La musique de Mats-Morgan est très moderne et même moderniste, foisonnante, presque exubérante, avec un style empruntant beaucoup à Zappa pour le côté baroque et rapide mais moins rock que le maître et un peu plus mélodieux et raffiné, avec des morceaux évoquant autant Happy the Man que des productions issues des enfants de Canterbury comme l’ont été Henry Cow ou National Health. Un peu jazzy, très progressif, légèrement teinté de symphonisme avec un travail conséquent de la partie clavier et joyeux, débridé, festif, entraînant, par la magie d’un grand batteur qui d’ailleurs joue avec d’autres artistes sur la scène internationale. La Suède n’est pas uniquement prédestinée pour gagner l’eurovision de la chanson. Elle est aussi la partie non seulement du métal de bonne facture mais aussi du progressif avec des artistes présentant une originalité certaine tout en se coulant dans des mouvances abouties et travaillées depuis les seventies.

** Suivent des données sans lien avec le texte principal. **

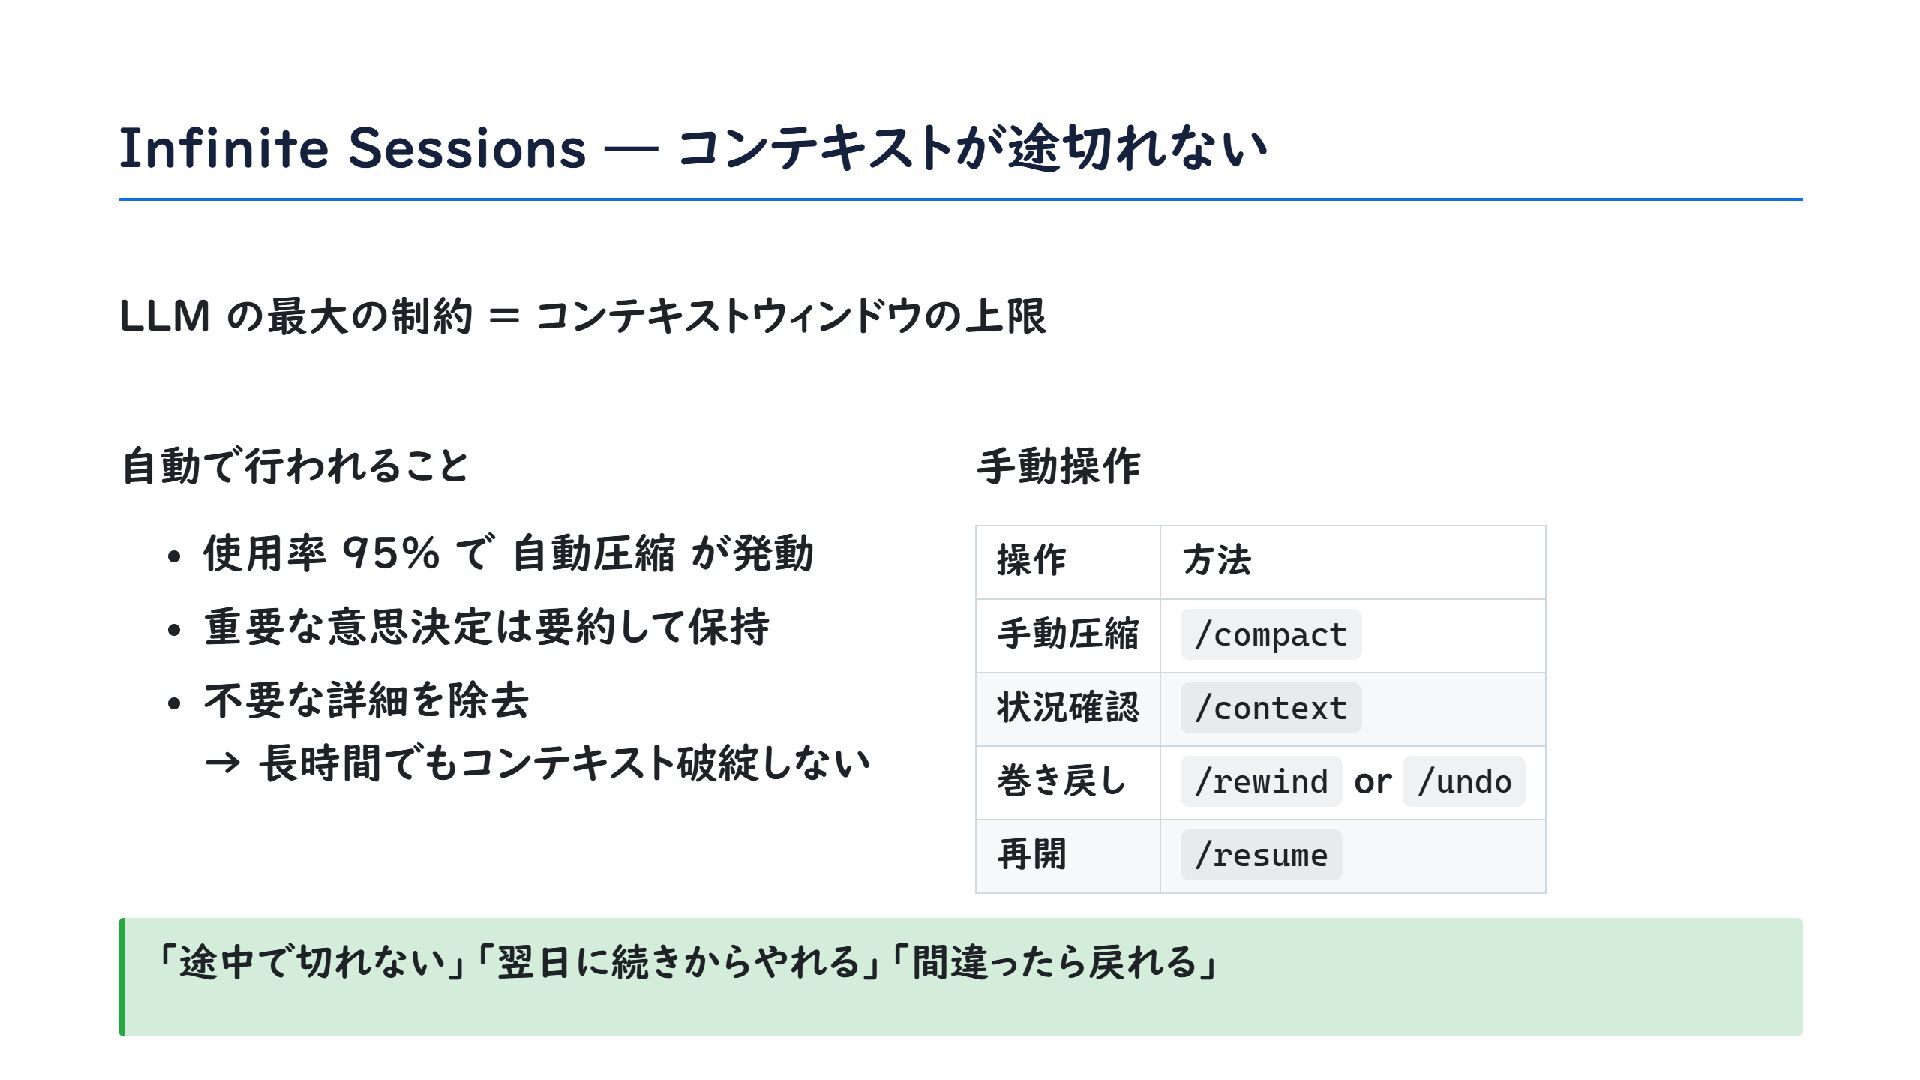
Task: Click the /context command chip
Action: [1271, 708]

A noter une curiosité. Les musiques sont la plupart signées Agren mais il n’est pas exceptionnel que le percussionniste s’implique dans la composition. On connaît quelques cas, avec notamment Christian Vander pour sa formation Magma ainsi que Daniel Denis très présent pour Univers Zero. Dans ce genre de musique telle qu’on l’entend chez Mats et Morgan, la batterie ne sert pas de métronome comme dans le rock basique mais représente un instrument à part entière contribuant à la production des œuvres ainsi qu’au style pratiqué. Mats et Morgan proposent des pièces musicales très stylisées, avec des notes qui semblent se découper pour dessiner des arabesques mélangeant l’expérimental, le jazzy et le symphonique. Des notes jouées au piano qui s’envolent et confèrent à l’ensemble ce côté très aérien et expérimental qu’on trouve chez Zappa, Henry Cow, Matching Mole ou même Zao. Ces quelques références permettent de situer le dernier opus de ce duo Mats/Morgan dont les compositions sont travaillées et proposent une palette de styles et d’ambiances expérimentales et progressives parfois planantes qui raviront les mélomanes amateurs de musique baroque et s’éloignant des évidences médiatisés pour les masses. Bref, de l’authentique musique, à consommer sans modération.
Verdict, 4 stars sur 5 pour ce CD paru chez Cuneiform record et qui s’écoute agréablement avec un style lumineux, enjoué et plutôt optimistes, rappelant les seventies si créatives et les expériences les plus innovantes, sophistiquées, raffinées mais pas du tout ennuyeuses. Une musique à écouter le soir lorsque le soleil tape encore avec un verre de rosé frais.